CHP’de Yıldırım ilçe belediye başkan adayı da belli oldu…
Sosyal Güvenlik Uzmanı Özgür Erdursun…
Tanıdık bir isim…
Yakın geçmişte bizim OLAY TV’de, uzmanlık alanıyla ilgili programlar yapıyordu Özgür Bey…
Özellikle Bursa’daki emeklilikte yaşa takılanların sesi olmuştu.
Bu kesimin kurduğu derneğin etkinliklerinde aranılan isimdir.
EYT’le (emeklilikte yaşa takılanlar) ilgili kanun teklifleri ve soru önergeleri hazırlanmasında, CHP Genel Merkezi’ne de katkı sağlayanlardır.
*
24 Haziran 2018’deki genel seçimlerde de CHP Bursa 1. Bölge 5. sıra milletvekili adayı olmuştu Erdursun…
Meclis’e gideceğine dair çok umutluydu ama kısmet olmadı.
Seçimden sonra her gördüğümde kendisine takılıyordum, “Yaşa takılanları bırak, biraz da vekillikte beşe takılanlara bak!” diye…
Özgür Bey, önümüzdeki yerel seçimlerde de şansını Yıldırım Belediye Başkan adayı olarak deneyecek…
Gerçi, evi ve işyeri yakın olduğundan Nilüfer’e daha sıcak bakıyordu.
Yıldırım onun için de sürpriz oldu.
Adaylığı kabul ettiğine göre, Yıldırım’da emeklilikte yaşa takılan seçmen sayısı fazla!
Yoksa CHP ve ittifak ortakları İYİ Parti’nin oylarına kalırsa işi zor!
*
Erdursun’un adaylığına sevinen Yıldırımlılar, seçim vaatlerini merak ediyorlar…
Örneğin;
Emeklilikte yaşa takılanlardan sonra ortaya bir de kentsel dönüşümde yatay mimariye takılanlar çıktı Bursa’da…
Kendilerine YMT’liler adını veren sayıları oldukça yüksek bu mağdur kesimle ilgili özel bir çalışma iyi oy getirir diyorlar…
Benden söylemesi!
Bu arada;
Her yerel seçimde Yıldırım’da CHP’den belediye başkan aday adayı olan Bahattin Kuşoğlu’nun da Cüneyt Karlık gibi gerçekleri görüp, jübile yapma vakti geldi.

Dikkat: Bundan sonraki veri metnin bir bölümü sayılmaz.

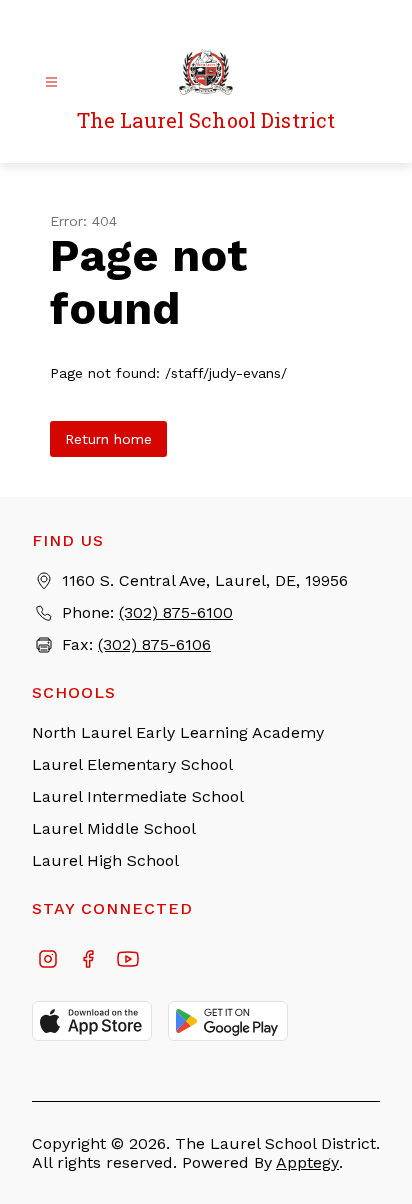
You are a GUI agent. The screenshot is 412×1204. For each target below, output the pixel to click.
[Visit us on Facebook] (88, 961)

Bu kaçıncı seçim, kaçıncı aday adaylığı?
Kabul edin artık ağzınızla kuş tutsanız, CHP sizi aday göstermeyecek!
Aynı sözlerim Şahin Sevinç için de geçerli!
Sizler de adaylıkta şansa takılanlar diye bir dernek kurun bence!
Bez torbalara dikkat!
31 Mart’taki yerel seçiminde siyasi partilerin en gözde promosyonu bez alışveriş torbası gibi…
Partiler ayrı dağıtıyorlar, belediye başkanları ayrı…
Aralarında, “Çevre sağlığına en çok biz önem veriyoruz” yarışına döndü bu konu…
Tüketici memnun da marketler bu işe ne diyorlar acaba?
“Poşeti parayla satmaya kalktık, herkes çevreci kesildi. Gitti bizim 25 kuruşlar” diyorlar mıdır?
Yalnız çarşı pazarda bez torba dağıtacak siyasi partileri ve başkan adaylarına helal olsun!
Niye mi?
Tezgahlardaki fiyatlara canı sıkılan vatandaşların, “Boş torbayı dağıtmak kolay, verdiğiniz o torbaların içini nasıl dolduracağız, onun da formülünü de verin bari!” diye sitem etmelerinden çekinmiyorlar.
Sosyal değil ruhsal medya!
Yapılan araştırmaya göre, günde 4 saatimiz sosyal medyada geçiyormuş…
Ayda 120 saat eder…
Yani bir ayın dolu dolu 5 gününü sosyal medyaya harcıyoruz!
Bu da yılın 2 ayı demek aynı zamanda!
Düşündürücü!
Kullanım amacımıza gelince;
İlk sırada, fotoğraf paylaşmak var…
İkinci sırada, başkalarını takip etmek…
Üçüncü sırada bilgi almak, haberdar olmak…
Son sırada ise, video, dizi, film izlemek, oyun oynamak…
Sosyal medyayı en aktif kullananların yaş ortalaması 15-24 çıkmış…
Fakat, uzmanlar uyarıyorlar…
Günde 2 saatten fazla sosyal medyaya takılmak ruh sağlığı açısından tehlikeli!
Geçen bir dost sohbetinde anlattılar…
İçinde bulunduğumuz durumun vehametini özetliyordu…
Baba, evde cep telefonuna dalan çocuğuna sesleniyor:
“Evladım, bir bardak su getirir misin, ilacımı içeceğim…”
“Kusura bakma getiremem baba, şu an oyunun en heyacanlı bölümündeyim…”
“Ne oyunuymuş o?”
“İnsan öldürmece!”
Bu da seçmen manifestosu
* Belediye başkanlığına aday olan milletvekilleri, seçilince başkanlıktan vazgeçip tekrar vekilliğe dönmeyeceklerine dair söz versinler.
* Seçilen belediye başkanı, seçimden hemen sonra sağlık sorunlarını gerekçe göstererek istifa etmeyeceğine dair yemin etsin.
* Seçildikten bir süre sonra ‘metal yorgunuyum, bana müsade’ diyerek görevi bitmeden istifa edecekler, hiç aday olmasınlar.